Apache Xindice 1.0 History of Changes

Releases 0.1 to 1.0 History of Changes
Releases 0.1 to 1.0 History of Changes

Apache Xindice Version 1.0
=============================
This is the first production release of Xindice. Changes from the
last release candidate are minimal.

- Fixed a path traversal security problem in the HTTP server.
- Fixed the Addressbook example to not send data to the client
  after the connection had already been commited.
- SAXGenerator now properly generates prefixMapping events.

Known issues in version 1.0:

- UTF-8 Encoding is not entirely clean. Most latin derived
  languages should be OK, but English is the most
  robust. Xindice 1.1 will resolve any issues in this area.
- XPath queries that return a single atomic value (i.e. the value
  of an attribute) rather then a node will return no result.  You
  must retrieve the containing element to retrieve the content
  of an attribute.
- When using XUpdate with JDK 1.4 you must use the
  standards override mechanism to replace the version of
  Xalan included in the JDK with the version included in
  Xindice.
  See: http://java.sun.com/j2se/1.4/docs/guide/standards/index.html
  for more information.
- On Windows, command line queries can have problems with the
  quote handling of the windows shell. In general you should
  put double quotes around the entire query string and use
  single quotes in your XPath.
- This initial release of Xindice does not have any built in
  security. If you run it on a public server you should insure
  that remote access to port 4080 is restricted at the network
  level. Security will be added in a future release.

Apache Xindice Version 1.0rc2
=============================
The focus of this release is on stabilization of the server.

- Fixed the Index corrupted error that some people were seeing
  with 1.0rc1. If you saw this error it is recommended that
  you rebuild your database files.
- Changed the way Xindice locates its files to make it easier
  to embed the server into another process. Files are now
  located relative to the xindice.home system property instead
  of the working directory of the process.
- Changed the kernel to enable running it embedded without
  exiting the VM on startup error and exit.
- Minor encoding fixes in the command line tools. More serious
  attention will be payed to encoding issues in the 1.1 release
  of Xindice. As it is some languages such as Russian and
  Chinese can not be successfully stored in the server. This
  will be fixed in a Xindice 1.1 release.

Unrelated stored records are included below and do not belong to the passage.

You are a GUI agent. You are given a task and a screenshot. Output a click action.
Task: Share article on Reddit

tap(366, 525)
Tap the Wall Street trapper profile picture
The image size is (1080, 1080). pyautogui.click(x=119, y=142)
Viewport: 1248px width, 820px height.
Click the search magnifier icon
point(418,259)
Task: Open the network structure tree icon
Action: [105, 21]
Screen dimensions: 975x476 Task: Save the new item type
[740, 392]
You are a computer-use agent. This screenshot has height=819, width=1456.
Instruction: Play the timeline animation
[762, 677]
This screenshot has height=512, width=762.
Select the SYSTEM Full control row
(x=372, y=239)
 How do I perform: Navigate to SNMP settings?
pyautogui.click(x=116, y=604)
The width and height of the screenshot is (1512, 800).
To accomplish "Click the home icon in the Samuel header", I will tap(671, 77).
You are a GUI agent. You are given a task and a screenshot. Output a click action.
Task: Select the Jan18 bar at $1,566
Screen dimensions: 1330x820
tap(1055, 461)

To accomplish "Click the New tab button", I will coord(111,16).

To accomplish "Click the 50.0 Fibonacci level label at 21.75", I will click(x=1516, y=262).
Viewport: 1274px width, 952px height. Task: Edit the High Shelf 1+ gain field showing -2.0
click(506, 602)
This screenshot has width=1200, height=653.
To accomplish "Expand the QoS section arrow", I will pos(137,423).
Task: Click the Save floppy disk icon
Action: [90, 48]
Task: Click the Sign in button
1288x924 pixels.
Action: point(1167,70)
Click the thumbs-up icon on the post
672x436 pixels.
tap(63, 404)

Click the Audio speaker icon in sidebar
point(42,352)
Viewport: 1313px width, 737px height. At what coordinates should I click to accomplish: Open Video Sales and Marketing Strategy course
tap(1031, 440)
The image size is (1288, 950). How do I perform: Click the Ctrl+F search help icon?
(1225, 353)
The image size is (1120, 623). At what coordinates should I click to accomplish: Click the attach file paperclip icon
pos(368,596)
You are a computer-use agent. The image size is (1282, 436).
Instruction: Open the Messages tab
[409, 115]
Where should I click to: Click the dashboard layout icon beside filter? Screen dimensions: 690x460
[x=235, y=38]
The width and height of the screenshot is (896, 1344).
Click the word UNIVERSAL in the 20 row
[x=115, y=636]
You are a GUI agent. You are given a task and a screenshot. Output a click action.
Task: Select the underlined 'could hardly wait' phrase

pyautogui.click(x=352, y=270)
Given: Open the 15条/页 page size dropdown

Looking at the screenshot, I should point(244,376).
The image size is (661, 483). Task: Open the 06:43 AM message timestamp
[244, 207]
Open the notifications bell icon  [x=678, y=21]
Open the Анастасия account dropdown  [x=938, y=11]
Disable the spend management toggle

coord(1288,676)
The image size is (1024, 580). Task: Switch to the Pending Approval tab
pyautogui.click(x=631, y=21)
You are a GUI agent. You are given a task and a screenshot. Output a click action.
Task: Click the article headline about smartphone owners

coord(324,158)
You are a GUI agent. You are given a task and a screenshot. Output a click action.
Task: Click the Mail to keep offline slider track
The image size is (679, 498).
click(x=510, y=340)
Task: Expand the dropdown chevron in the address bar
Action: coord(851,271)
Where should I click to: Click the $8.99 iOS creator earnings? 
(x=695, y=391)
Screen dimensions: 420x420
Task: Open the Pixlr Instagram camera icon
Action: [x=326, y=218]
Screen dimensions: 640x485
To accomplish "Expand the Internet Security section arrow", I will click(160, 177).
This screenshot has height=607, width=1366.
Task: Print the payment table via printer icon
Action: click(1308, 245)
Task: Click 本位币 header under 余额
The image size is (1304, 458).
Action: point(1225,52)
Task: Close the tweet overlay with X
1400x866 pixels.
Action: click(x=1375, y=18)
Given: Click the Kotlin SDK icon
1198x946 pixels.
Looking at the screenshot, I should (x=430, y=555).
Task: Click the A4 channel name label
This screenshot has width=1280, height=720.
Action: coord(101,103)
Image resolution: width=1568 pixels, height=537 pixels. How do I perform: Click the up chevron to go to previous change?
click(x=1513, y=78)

Apache Xindice Version 1.0rc1
=============================
dbXML is now an Apache project, and has been renamed to Xindice
(Zeen-dee-chay).  Parts of the dbXML 1.5 tree were merged into
the dbXML 1.0 tree in the process of this name change and
migration, so we thought it best to release at least one release
candidate as an Apache project.  There are also many changes as a
result of the branch merging.

- Name changes.  There have been a lot of changes in package, class,
  documentation, and identifier naming throughout the project as a
  result of the migration to the Apache project. The most important
  are summarized here.

  - XML:DB URI changes. All XML:DB API uri should now be of the form
    xmldb:xindice: instead of xmldb:dbxml:

  - Source package changes. If you have any code that imported any
    org.dbxml.* source code it will need to be changed to import the
    proper packages from org.apache.xindice.*.

  - XML Namespace changes.  XML namespaces that were defined by
    dbXML have been renamed.  The "http://www.dbxml.org/" portion
    of those namespaces has been changed to
    "http://xml.apache.org/xindice/"

- The Collection configuration system now uses the Database's
  system collection instead of the system.xml file.  The
  system.xml file is now read-only, and is used for configuring
  the server framework.  Collection management is read/write and
  uses the Xindice native file system to maintain configuration.

- As installed the server no longer has any default collections
  that can store documents. You must create a collection manually
  before attempting to store any documents in the server.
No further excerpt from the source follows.